その原点は、東京を飛び出し、多様な人種に圧倒されつつもニューヨークに住み着いた1980年代にさかのぼります。繁華街タイムズ・スクエアなどで永沢の心をつかんだニューヨーカーたちは、軽快なスケッチ・スタイルによって、コミカルでいて、どこか生々しい姿をさらけ出し、帰国後に描かれた、東京のいわゆる“普通”過ぎる人びとの姿は、「いるよね、こういう人!」と、観る側を思わずクスリと笑わせます。

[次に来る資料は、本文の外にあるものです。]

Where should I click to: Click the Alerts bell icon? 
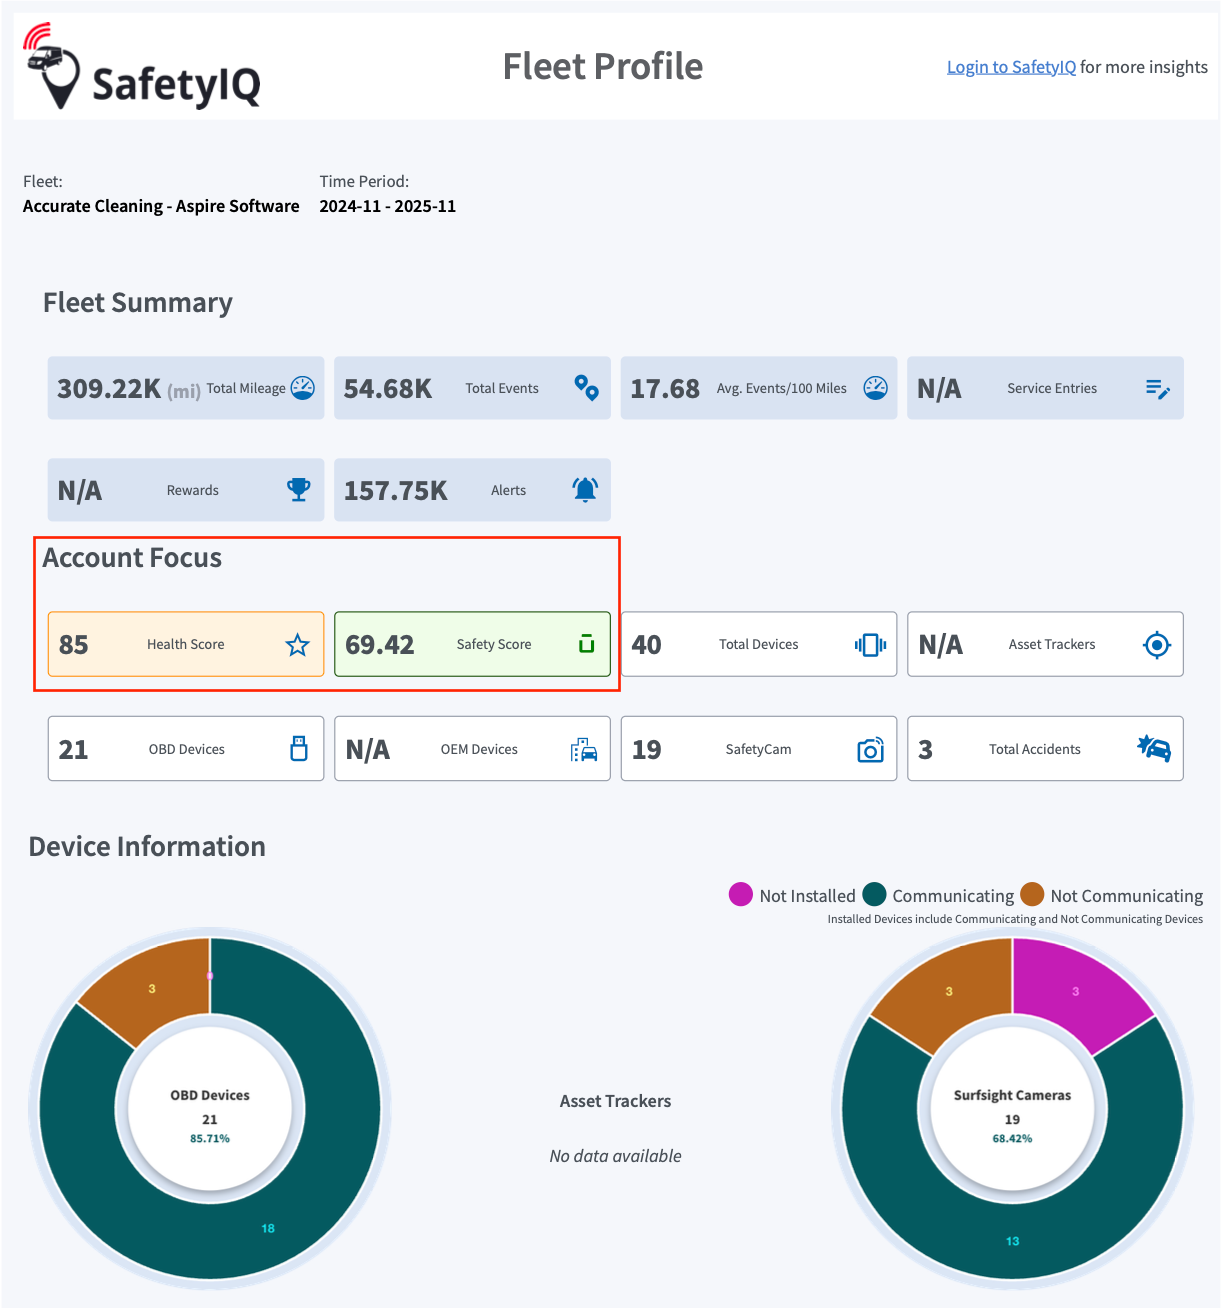coord(585,490)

本展のタイトルでもある“都市画”は、類まれな人間観察力とおびただしいスケッチの変遷を経て辿り着いた、“街の今”を捉える、永沢まこと監修のドキュメンタリー! 渋谷、新宿はもちろん、自身も特別な親しみを感じるという“吉祥寺”の街は、格好のターゲット。2012年から約3年の歳月をかけて制作された《吉祥寺駅前Ⅰ~Ⅳ》は、4点をつなげると、180度のパノラマが展開します。
加えて、本展では、《吉祥寺駅前Ⅰ~Ⅳ》が完成するまでの工程展示(コピー)や、初公開のクロッキー帳、文庫本サイズのスケッチブックも多数ご紹介します。